Obama explained his decision to veto the bill, which initially passed the Senate and House unanimously, in a memo on the White House website: “This legislation would permit litigation against countries that have neither been designated by the executive branch as state sponsors of terrorism nor taken direct actions in the United States to carry out an attack here.”
The President is not the only opponent of the bill. Last week, at a Senate Armed Services Committee hearing, Defense Secretary Ash Carter said, “were another country to behave reciprocally, this could be a problem for our service members, and this is something that, at the Department of Defense, we are concerned about.” He added that he is “not an expert” on the bill.
But as lawmakers in both chambers will be hitting the campaign trail in the coming weeks, overriding Obama’s veto was a top priority, as the bill is broadly popular with the public. Now that the bill has passed through both chambers for the second time, it will be signed into law. This is the first override of an Obama veto in his nearly eight years in office. He has issued 12 vetoes.

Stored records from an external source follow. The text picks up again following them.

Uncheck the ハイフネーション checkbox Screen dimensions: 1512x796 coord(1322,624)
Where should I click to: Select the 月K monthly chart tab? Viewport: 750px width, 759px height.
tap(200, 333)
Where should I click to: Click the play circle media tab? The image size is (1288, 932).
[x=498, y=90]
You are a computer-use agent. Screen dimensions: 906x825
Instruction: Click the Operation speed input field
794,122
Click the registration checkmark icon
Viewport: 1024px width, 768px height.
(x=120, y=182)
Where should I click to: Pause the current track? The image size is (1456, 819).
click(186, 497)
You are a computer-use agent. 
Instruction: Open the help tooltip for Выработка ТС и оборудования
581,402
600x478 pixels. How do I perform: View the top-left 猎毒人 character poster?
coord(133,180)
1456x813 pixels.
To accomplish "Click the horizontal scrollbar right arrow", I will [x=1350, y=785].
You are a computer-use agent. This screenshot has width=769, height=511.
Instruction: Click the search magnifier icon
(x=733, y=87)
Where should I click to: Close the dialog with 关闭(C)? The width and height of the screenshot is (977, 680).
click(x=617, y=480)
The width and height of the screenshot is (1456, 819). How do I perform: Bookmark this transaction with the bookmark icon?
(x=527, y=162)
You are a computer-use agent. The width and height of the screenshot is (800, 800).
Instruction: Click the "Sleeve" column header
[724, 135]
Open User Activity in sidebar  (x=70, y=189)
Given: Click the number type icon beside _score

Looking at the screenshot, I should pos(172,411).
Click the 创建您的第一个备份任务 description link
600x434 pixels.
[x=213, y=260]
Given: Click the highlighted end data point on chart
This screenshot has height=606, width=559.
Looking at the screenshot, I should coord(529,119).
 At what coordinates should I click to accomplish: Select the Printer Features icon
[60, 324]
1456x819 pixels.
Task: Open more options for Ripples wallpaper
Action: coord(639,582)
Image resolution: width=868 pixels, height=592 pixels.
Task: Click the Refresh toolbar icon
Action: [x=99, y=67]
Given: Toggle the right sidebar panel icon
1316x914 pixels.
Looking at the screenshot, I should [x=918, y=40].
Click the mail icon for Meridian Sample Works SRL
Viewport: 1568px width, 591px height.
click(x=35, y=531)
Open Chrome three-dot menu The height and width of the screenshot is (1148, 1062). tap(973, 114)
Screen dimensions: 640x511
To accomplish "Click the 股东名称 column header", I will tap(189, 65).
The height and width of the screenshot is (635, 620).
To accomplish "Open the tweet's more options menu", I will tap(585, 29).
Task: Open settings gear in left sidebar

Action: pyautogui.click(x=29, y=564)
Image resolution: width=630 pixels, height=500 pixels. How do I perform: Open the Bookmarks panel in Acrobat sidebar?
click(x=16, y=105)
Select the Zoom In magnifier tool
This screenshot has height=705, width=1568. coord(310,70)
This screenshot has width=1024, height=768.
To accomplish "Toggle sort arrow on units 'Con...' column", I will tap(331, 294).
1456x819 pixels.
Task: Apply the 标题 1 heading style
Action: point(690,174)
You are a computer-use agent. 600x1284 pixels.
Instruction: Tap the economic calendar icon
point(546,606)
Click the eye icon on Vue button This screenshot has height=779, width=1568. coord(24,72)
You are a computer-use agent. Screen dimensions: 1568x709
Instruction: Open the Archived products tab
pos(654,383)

In his veto message for JASTA, Obama notes his “deep sympathy for the families of the victims of the terrorist attacks of September 11, 2001” but added this act would “neither protect Americans from terrorist attacks nor improve the effectiveness of our response to such attacks.”
Both sides of the aisle lauded the bipartisan override vote on Wednesday. “We cannot in good conscience close the courthouse door to those families who have suffered unimaginable losses,” said Senator Ben Cardin (D-MD). His Republican colleague, John Cornyn (R-TX) echoed that sentiment: “In our polarized politics of today, this is pretty much close to a miraculous occurrence,” he said.